New research and global-burden analyses show household air pollution – mainly smoke from burning solid fuels for cooking and heating, significantly increases the risk of lung cancer and cardiovascular disease and still accounts for millions of deaths worldwide each year.
About 2.1 billion people use open fires or inefficient stoves fueled by wood, dung, crop waste, coal or kerosene, producing airborne particulate matter and toxic gases in homes. These exposures are common in low- and middle-income countries and disproportionately affect women and children.
The World Health Organization estimates that household air pollution caused roughly 3.2 million deaths in 2020, including large contributions to lower respiratory infections, chronic respiratory disease, lung cancer and ischaemic heart disease. Recent Global Burden of Disease analyses published in The Lancet and related papers confirm that HAP remains a major source of avoidable mortality through 2021, even while overall deaths have declined in many places.
Evidence for lung cancer.
A body of epidemiological literature — including recent multicenter reviews and cohort analyses — links long-term exposure to household combustion products with elevated lung-cancer risk, including among never-smokers in regions with high solid-fuel use. Mechanistic studies show that particulate matter and polycyclic aromatic hydrocarbons from biomass and coal smoke can damage DNA and promote tumour formation.

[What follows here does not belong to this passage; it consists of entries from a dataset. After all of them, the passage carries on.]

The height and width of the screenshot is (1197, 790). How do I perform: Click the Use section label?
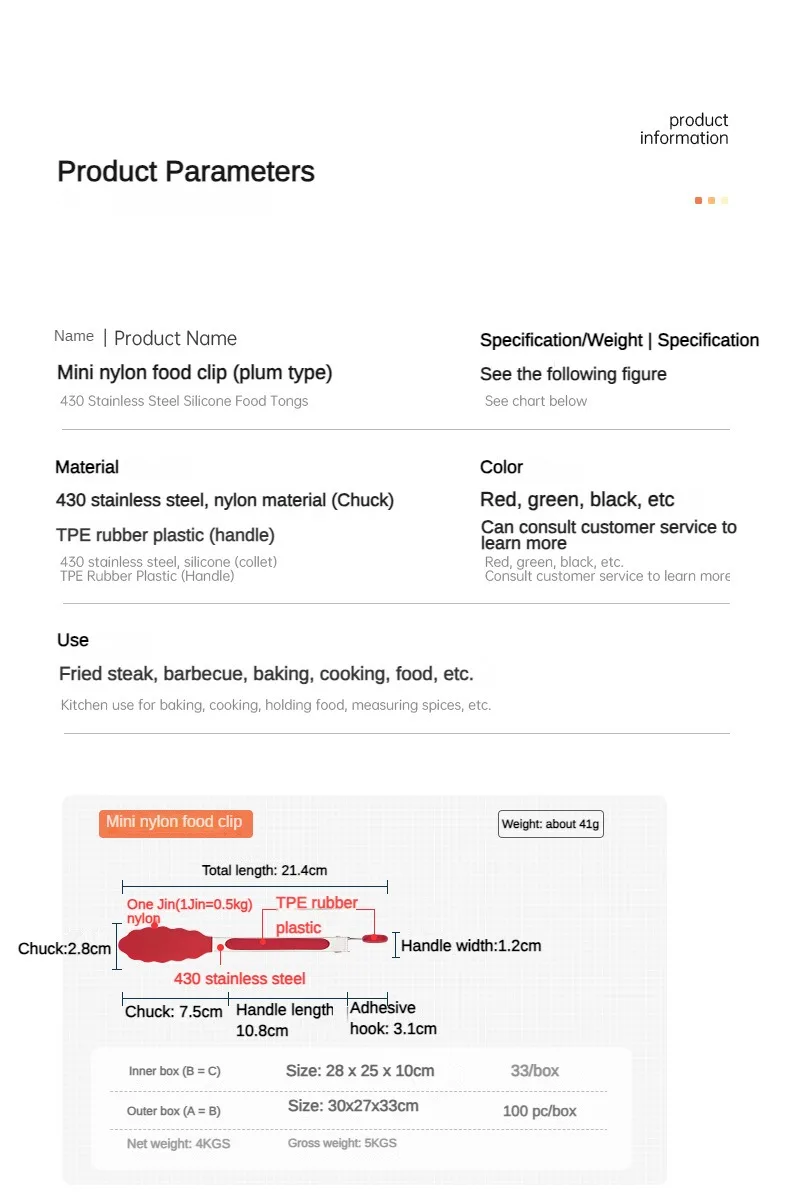click(x=73, y=640)
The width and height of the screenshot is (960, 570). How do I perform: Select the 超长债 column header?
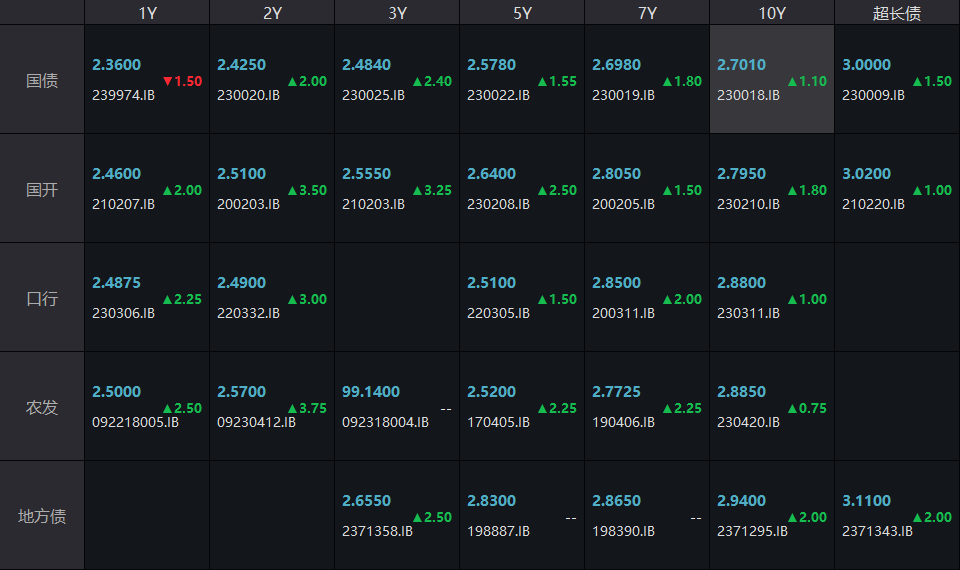pos(897,12)
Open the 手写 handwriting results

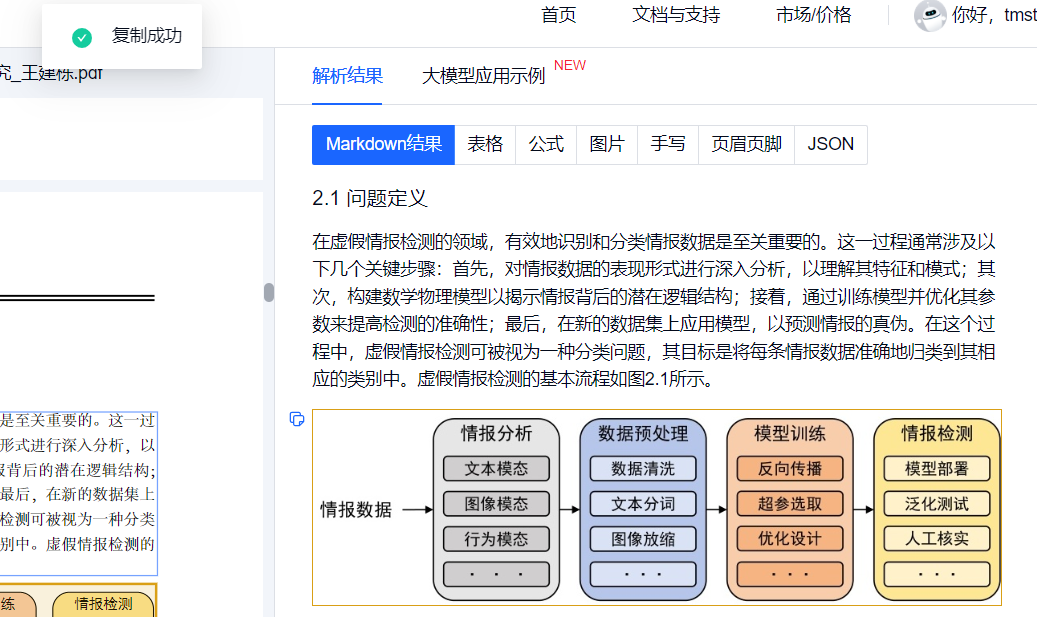(x=667, y=144)
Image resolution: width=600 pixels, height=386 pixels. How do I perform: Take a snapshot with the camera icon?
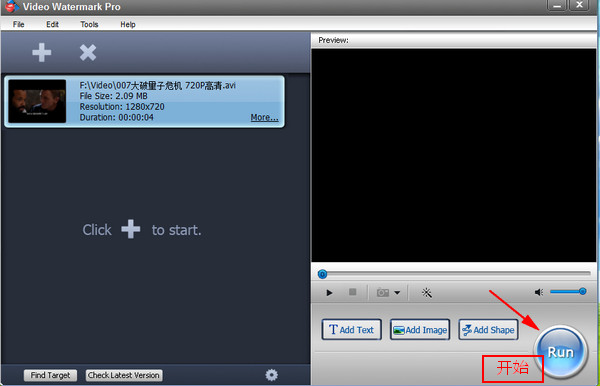(383, 293)
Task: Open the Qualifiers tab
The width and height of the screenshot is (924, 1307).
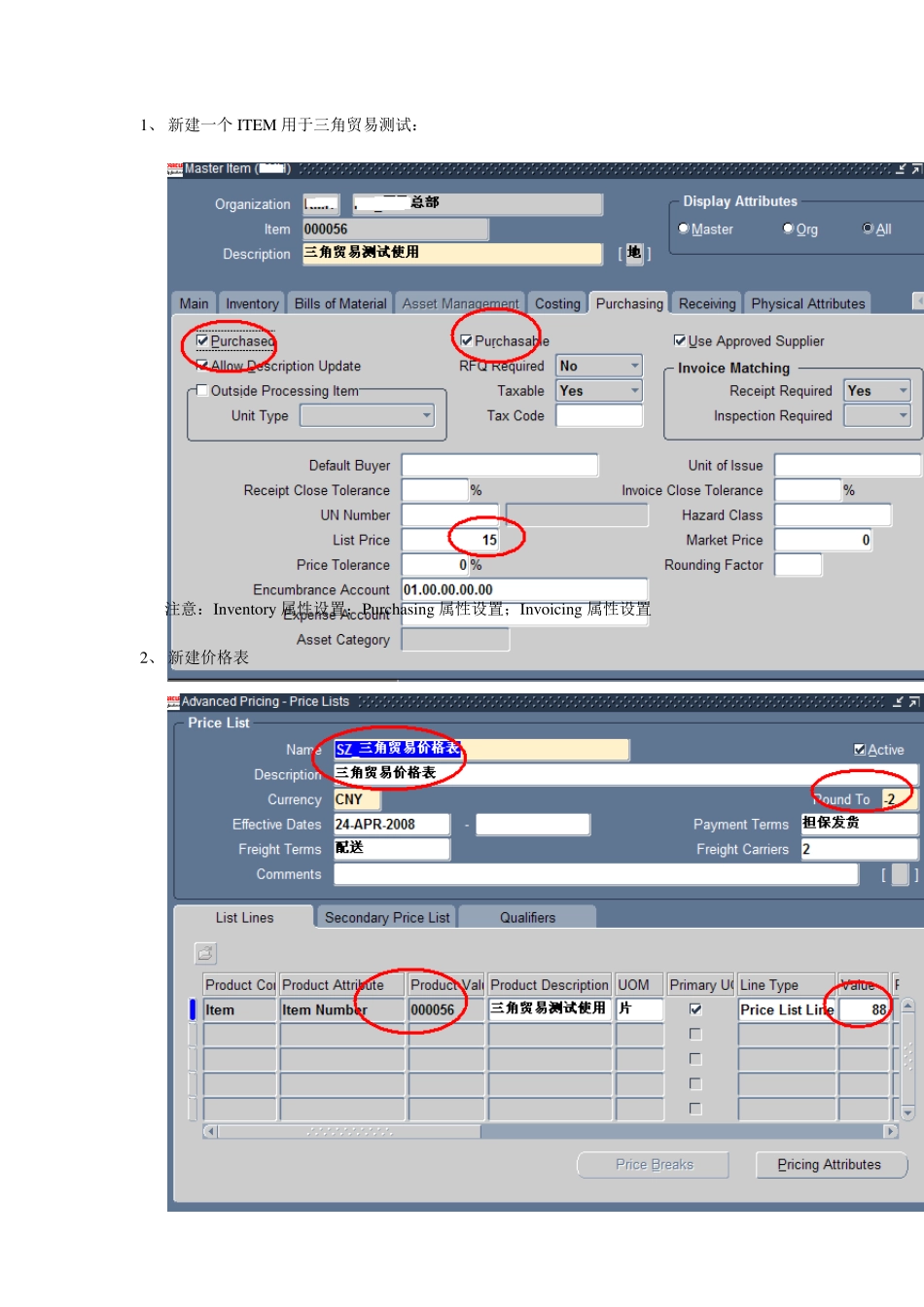Action: click(527, 917)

Cardiovascular connections.
Air-pollution exposures—both outdoor and indoor—are strongly associated with ischemic heart disease, stroke and hypertension. Recent reviews and burden analyses attribute a large share of air-pollution-related deaths to cardiovascular causes and identify household sources as an important contributor where solid fuels remain common.
Why this matters.
Household air pollution is an “under-noticed” global health threat because exposures occur in private homes and often outside the headlines, yet they produce chronic disease burdens comparable to many high-profile risks. Reducing HAP would lower lung-cancer and cardiovascular incidence while addressing equity: the poorest communities bear most of the harm.
Clean-cooking transitions (LPG, electricity, advanced clean stoves) and ventilation improvements are proven to cut exposures, but adoption barriers include cost, fuel availability, cultural preferences and policy gaps. The State of Global Air and GBD reports note progress in reducing HAP deaths over the past decade, but emphasize remaining hotspots and the need for scaled public investment.
Analysis / Hypothesis: It is plausible that as household fuel transitions slow in some regions, the relative share of lung cancer among non-smokers attributable to indoor exposures will persist or even rise proportionally; however, only expanded monitoring and cohort studies can quantify changes precisely. This is a hypothesis supported by current exposure trends but requiring further longitudinal data.